Brown will graduate Friday from the UF College of Agricultural and Life Sciences with a bachelor’s degree in family, youth and community sciences. He will be among 658 UF CALS students earning bachelor’s degrees at the April 29 commencement. Another 84 will receive master’s degrees while 59 will get doctorates, according to figures provided by the UF CALS dean’s office. CALS is part of the UF Institute of Food and Agricultural Sciences.
When he gets his diploma, Brown will also be commissioned as a second lieutenant in the U.S. Army. He intends to make the military his first career. After that, who knows? He has a passion for helping others.

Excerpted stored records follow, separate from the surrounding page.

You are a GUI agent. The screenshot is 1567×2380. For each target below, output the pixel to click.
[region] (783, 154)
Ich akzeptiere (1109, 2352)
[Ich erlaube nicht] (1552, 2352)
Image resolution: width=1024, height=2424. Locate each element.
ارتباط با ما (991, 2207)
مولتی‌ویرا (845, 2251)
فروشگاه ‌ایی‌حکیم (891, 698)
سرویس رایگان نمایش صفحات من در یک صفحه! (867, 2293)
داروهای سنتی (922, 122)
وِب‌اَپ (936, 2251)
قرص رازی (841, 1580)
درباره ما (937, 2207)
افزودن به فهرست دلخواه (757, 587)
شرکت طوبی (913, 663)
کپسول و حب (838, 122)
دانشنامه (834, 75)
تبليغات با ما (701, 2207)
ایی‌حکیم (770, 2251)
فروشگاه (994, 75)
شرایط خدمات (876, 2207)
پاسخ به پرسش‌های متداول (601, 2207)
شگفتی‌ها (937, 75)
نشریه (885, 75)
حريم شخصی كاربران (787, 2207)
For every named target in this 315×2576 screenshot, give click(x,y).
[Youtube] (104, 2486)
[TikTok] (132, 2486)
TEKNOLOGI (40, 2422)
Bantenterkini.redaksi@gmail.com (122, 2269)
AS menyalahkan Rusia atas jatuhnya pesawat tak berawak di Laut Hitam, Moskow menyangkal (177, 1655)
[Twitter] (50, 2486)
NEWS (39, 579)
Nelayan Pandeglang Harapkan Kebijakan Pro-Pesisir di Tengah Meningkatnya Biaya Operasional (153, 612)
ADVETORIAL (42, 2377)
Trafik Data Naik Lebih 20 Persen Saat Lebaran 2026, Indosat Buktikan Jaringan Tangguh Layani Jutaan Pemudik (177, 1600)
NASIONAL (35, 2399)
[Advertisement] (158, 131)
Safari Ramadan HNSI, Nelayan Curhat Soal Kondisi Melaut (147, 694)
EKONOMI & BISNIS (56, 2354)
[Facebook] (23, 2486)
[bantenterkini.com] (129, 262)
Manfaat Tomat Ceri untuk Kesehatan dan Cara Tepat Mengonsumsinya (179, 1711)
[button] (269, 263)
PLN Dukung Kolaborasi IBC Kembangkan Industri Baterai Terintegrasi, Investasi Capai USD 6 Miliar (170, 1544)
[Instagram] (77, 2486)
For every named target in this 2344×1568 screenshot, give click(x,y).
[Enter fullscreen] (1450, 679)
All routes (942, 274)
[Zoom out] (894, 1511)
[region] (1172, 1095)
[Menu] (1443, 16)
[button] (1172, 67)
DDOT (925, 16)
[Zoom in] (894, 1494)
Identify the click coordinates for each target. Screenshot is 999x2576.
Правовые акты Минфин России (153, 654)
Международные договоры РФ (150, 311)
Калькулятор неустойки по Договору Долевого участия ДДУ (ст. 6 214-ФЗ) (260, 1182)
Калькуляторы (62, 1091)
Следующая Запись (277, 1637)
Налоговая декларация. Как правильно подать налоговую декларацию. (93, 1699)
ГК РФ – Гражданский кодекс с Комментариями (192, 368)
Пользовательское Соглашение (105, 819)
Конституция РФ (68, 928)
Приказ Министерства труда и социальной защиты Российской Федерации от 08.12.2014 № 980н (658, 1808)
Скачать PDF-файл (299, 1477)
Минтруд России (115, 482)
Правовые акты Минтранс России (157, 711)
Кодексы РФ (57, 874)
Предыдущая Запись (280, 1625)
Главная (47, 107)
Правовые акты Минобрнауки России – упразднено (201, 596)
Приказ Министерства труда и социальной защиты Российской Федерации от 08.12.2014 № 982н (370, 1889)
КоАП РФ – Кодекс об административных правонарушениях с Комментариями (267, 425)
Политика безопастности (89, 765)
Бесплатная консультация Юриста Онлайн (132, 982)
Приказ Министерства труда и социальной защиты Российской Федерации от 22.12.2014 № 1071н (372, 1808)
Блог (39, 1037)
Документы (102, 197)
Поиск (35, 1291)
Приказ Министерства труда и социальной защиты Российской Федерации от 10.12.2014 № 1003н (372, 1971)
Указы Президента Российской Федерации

“People can improve their position,” Brown said. “But if they don’t know how, it’s tough. I want to motivate and empower people. If you get a map and identify where you want to go, you can succeed.”
Born in Kingston, Jamaica, Brown spent 13 years on the island before moving to South Florida and graduating from North Miami Beach High School. Now 26, Brown didn’t go to college right after high school. He spent about six months helping take care of his cousin, who had leukemia.
“You could call that a little bit of personal development,” Brown said.
He then signed up for duty in the Florida Army National Guard and spent one year in Iraq.
Brown returned to Florida and went to Santa Fe College in Gainesville, where he studied business administration. He later found other interests, spurred partly by a sociology instructor at SFC. Interactions with classmates led Brown to ask questions and diligently study civics, civil rights and more. He was also elected senate president and inducted into the Student Hall of Fame at SFC.
In 2014, he transferred to UF, and at UF CALS, Brown said he learned many things including these: Ask people questions about what they’re going through and take time to listen to them.
Among his coursework, Brown took a class called “Contemporary Family Problems and Interventions” from Heidi Radunovich, an associate professor in family, youth and community sciences.
Radunovich said she was impressed with his hard work and dedication.
“He pushed himself very hard this semester,” Radunovich said. “He demands a lot of himself and had many responsibilities related to military service in the spring semester. I’m very proud of his service and think he will do very well in the military.”
While Brown will make a career out of the military then retire after 25 years or so and find another vocation, other UF CALS graduates will take different paths. Approximately 50 percent will continue their education in graduate or professional school. Others will begin careers as managers, teachers, scientists and marketers in private companies, government and non-governmental agencies.